The letter includes a report by Dr. William Happer, professor emeritus in the Department of Physics at Princeton University, and Dr. Richard Lindzen, professor emeritus of atmospheric science at MIT. The report outlines a number of similar issues with the NCA in its reporting on sea level rise, the relationship between carbon dioxide emissions and recent warming, and hurricanes. 

Involvement of advocacy groups

When the Fifth Assessment was released, Pielke also raised a number of issues with it in his “The Honest Broker” Substack. He said it is “much more a glossy promotional brochure than anything resembling a careful assessment of the scientific literature on climate change and the United States.” Pielke explains that scientific assessments are "crucially important,” but the Fifth Assessment only further politicizes science. 

Among the issues, he points out, is that several reviewers of the assessment asked the NCA to cite research he and his colleagues have done on extreme weather and economic losses, which show a downward trend. The NCA refused, saying that the comment is “inconsistent with the author team’s thorough assessment of the science.” In another comment, the NCA falsely claimed Pielke and his colleagues examined trends through 2005. They actually go to 2017. 

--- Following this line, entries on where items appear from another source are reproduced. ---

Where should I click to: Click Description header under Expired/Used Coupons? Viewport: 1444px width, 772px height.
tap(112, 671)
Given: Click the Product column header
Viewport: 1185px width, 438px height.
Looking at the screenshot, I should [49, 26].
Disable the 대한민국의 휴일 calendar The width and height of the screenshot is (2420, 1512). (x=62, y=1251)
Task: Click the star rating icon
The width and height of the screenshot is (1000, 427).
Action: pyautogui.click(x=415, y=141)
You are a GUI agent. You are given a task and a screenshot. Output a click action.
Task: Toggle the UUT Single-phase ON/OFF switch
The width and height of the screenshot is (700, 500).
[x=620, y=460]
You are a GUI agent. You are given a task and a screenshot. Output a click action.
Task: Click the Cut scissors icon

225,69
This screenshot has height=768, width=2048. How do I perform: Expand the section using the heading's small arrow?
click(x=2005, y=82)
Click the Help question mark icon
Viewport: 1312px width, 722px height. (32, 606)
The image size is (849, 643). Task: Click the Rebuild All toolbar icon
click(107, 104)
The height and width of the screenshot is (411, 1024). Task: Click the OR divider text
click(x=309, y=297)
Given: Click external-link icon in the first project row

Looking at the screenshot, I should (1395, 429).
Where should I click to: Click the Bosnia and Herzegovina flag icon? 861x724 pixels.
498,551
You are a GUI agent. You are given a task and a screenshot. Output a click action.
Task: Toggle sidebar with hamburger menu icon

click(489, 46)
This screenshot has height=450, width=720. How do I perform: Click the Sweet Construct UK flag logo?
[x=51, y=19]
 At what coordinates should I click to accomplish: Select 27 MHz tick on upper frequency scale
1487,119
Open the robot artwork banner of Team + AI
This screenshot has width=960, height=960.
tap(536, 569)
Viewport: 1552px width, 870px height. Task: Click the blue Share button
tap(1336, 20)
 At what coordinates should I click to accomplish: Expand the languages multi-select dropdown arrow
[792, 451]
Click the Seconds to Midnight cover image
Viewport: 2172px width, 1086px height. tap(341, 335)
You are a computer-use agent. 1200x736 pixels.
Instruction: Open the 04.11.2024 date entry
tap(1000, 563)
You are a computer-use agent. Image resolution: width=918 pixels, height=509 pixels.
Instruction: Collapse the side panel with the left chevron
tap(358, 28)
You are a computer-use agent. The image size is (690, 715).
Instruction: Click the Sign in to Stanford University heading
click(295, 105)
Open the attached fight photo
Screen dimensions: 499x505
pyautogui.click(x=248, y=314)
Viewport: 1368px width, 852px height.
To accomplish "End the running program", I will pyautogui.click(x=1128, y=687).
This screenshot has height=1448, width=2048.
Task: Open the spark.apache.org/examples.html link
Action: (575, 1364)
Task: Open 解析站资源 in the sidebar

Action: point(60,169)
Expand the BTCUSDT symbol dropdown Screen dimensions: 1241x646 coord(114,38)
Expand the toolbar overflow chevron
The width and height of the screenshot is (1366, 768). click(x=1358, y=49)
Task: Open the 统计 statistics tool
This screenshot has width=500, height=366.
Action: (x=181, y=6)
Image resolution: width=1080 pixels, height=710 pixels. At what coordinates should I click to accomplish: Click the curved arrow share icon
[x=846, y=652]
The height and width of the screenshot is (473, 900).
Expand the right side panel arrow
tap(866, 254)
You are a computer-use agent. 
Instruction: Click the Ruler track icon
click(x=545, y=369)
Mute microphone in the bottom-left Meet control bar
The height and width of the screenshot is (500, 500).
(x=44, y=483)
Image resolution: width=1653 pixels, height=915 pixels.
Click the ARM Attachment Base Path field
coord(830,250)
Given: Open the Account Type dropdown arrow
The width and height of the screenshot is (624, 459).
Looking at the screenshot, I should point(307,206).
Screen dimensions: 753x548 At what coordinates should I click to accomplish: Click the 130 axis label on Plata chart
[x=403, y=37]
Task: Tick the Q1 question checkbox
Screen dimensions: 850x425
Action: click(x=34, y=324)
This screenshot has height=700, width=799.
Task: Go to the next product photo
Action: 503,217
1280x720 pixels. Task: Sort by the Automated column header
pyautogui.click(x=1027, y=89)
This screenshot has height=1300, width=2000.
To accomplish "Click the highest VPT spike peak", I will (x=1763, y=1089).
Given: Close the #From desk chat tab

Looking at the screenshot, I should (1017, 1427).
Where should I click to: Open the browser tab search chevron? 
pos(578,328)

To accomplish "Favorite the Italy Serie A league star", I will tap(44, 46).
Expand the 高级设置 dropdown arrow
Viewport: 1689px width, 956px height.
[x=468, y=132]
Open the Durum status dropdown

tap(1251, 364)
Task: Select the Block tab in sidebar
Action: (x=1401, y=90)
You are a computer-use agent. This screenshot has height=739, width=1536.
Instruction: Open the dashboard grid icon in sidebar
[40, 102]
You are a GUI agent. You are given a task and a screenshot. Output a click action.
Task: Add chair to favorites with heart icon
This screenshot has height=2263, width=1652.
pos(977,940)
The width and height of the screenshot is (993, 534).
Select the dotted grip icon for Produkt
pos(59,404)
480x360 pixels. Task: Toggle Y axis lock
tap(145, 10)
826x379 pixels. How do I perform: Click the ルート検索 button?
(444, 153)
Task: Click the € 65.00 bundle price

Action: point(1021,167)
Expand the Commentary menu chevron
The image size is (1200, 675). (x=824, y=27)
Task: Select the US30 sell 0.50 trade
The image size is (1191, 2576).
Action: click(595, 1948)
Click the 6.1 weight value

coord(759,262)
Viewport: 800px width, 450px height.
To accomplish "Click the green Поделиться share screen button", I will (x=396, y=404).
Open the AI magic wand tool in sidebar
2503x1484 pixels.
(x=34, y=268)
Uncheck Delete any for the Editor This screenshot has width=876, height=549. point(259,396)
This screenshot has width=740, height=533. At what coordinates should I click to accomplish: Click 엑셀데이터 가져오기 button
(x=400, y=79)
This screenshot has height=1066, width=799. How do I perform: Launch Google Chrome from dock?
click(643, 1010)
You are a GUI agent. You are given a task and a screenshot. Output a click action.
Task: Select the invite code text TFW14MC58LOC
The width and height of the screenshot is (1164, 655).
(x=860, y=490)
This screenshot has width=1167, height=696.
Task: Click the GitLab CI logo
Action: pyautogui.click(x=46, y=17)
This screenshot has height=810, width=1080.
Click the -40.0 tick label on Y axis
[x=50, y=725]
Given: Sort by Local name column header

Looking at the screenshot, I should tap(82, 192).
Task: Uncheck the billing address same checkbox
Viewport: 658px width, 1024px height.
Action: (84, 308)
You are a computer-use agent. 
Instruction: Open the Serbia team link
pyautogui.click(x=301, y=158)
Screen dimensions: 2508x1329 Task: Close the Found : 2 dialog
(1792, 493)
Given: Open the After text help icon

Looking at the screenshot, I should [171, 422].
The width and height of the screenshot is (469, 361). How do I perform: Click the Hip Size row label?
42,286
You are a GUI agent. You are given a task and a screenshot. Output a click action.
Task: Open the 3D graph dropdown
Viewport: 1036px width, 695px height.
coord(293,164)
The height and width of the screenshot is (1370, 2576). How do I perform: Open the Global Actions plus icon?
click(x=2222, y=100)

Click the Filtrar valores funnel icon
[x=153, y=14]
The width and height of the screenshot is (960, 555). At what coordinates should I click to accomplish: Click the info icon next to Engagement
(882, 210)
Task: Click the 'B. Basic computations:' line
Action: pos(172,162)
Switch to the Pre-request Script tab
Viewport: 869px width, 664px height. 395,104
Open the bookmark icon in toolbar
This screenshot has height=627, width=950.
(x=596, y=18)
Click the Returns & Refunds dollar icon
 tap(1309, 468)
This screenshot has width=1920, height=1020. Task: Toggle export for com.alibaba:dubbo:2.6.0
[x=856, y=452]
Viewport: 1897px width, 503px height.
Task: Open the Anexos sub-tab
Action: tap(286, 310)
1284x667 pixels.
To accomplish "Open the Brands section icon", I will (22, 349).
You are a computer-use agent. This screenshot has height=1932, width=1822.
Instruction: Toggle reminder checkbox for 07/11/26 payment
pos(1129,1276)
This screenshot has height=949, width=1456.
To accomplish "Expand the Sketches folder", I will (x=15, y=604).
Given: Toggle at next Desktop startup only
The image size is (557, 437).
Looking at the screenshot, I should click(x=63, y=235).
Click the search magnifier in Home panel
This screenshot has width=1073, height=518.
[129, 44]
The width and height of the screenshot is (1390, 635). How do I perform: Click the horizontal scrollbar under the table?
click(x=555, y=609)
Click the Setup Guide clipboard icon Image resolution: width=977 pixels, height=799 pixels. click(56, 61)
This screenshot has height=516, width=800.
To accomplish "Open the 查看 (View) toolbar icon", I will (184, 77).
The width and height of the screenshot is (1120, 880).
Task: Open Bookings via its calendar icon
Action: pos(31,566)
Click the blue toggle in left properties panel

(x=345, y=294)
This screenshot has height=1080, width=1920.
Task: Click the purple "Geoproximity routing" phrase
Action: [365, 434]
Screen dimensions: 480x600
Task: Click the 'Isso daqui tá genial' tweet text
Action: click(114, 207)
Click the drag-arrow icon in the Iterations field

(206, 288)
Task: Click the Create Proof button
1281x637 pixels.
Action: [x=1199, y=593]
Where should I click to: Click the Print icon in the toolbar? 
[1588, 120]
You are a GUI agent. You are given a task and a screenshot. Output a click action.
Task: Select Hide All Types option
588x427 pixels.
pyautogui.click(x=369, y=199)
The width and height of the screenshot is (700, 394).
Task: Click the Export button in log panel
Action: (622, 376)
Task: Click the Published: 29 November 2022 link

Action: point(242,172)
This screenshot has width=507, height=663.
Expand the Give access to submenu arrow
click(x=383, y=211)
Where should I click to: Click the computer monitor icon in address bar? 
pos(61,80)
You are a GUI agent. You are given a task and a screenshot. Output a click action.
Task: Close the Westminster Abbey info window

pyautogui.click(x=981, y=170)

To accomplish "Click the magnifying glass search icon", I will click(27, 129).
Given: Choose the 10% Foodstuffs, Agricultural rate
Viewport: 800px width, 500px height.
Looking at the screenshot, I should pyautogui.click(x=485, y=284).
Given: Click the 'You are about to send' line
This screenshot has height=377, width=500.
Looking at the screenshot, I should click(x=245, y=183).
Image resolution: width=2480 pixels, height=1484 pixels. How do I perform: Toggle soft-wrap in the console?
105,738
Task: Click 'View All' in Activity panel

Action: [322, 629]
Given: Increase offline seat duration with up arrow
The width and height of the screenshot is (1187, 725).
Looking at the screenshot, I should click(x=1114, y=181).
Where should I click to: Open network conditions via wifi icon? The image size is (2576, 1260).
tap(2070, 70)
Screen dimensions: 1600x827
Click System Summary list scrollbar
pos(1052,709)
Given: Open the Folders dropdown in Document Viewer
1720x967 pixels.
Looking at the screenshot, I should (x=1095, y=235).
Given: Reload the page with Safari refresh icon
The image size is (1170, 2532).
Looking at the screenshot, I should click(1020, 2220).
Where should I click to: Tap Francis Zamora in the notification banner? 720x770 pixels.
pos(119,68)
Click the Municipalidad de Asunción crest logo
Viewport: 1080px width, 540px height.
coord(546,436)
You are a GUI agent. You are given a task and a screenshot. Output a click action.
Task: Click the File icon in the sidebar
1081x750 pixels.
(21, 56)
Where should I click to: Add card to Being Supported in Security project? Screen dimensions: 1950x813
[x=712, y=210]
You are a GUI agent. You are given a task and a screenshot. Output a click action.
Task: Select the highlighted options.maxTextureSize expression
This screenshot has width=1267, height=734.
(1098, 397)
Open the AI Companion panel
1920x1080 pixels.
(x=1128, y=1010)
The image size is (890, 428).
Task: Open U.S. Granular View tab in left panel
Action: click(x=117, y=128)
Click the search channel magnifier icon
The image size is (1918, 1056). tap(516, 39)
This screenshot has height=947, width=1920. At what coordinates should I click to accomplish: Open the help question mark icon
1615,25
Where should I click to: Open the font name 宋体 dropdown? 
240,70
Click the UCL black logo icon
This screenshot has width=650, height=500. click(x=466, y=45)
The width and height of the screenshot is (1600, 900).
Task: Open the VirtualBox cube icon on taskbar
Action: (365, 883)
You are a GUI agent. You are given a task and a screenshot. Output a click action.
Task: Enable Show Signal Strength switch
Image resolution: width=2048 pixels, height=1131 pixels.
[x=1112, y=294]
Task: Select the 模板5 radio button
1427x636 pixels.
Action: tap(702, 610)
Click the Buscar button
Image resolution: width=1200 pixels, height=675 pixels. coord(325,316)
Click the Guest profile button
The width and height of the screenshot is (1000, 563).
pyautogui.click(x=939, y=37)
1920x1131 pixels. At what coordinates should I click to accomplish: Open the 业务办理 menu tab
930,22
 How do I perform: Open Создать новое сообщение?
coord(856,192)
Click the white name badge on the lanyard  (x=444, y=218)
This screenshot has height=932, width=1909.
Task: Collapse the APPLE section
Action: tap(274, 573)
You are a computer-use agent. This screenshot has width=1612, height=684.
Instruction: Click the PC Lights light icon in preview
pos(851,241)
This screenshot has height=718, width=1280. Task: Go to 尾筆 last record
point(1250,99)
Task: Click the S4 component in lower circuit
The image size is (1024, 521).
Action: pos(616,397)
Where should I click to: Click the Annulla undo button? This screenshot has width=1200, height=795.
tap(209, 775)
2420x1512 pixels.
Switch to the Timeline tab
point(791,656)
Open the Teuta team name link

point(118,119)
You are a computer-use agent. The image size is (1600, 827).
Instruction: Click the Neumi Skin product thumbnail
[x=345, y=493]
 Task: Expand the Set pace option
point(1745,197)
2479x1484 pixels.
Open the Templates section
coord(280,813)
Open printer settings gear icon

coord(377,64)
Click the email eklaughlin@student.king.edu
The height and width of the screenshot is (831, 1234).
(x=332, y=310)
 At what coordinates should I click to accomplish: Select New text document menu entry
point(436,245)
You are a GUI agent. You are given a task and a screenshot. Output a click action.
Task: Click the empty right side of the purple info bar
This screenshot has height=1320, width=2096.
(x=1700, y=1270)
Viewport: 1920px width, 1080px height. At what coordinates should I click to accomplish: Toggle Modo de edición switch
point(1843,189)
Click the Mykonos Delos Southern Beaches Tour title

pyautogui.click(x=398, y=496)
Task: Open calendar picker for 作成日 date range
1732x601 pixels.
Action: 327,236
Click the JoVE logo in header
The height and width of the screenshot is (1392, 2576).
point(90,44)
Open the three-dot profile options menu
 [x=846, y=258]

Pielke also points out that climate advocacy groups with financial interests in carbon removal were involved in the report. It also leads with the National Atmospheric and Oceanic Administration’s “Billion Dollar Disaster” tally, which Pielke’s research showed was flawed and lacking in scientific integrity. In response to Pielke’s research, the agency agreed in August to reassess the tally, but in May, NOAA announced the project would no longer be updated

Chamberlain said that he hopes the problems that PPT and the CO2 Coalition point out could just be shrugged off as sloppiness or honest mistakes, but the flaws they’ve found are too extensive and egregious. 

“Respected experts who care for the integrity of the scientific method above their preferred policy outcomes would never allow such inaccuracies to go unaddressed and simply carry over from version to version. The NCAs must be corrected, and the president should start from scratch,” Chamberlain said.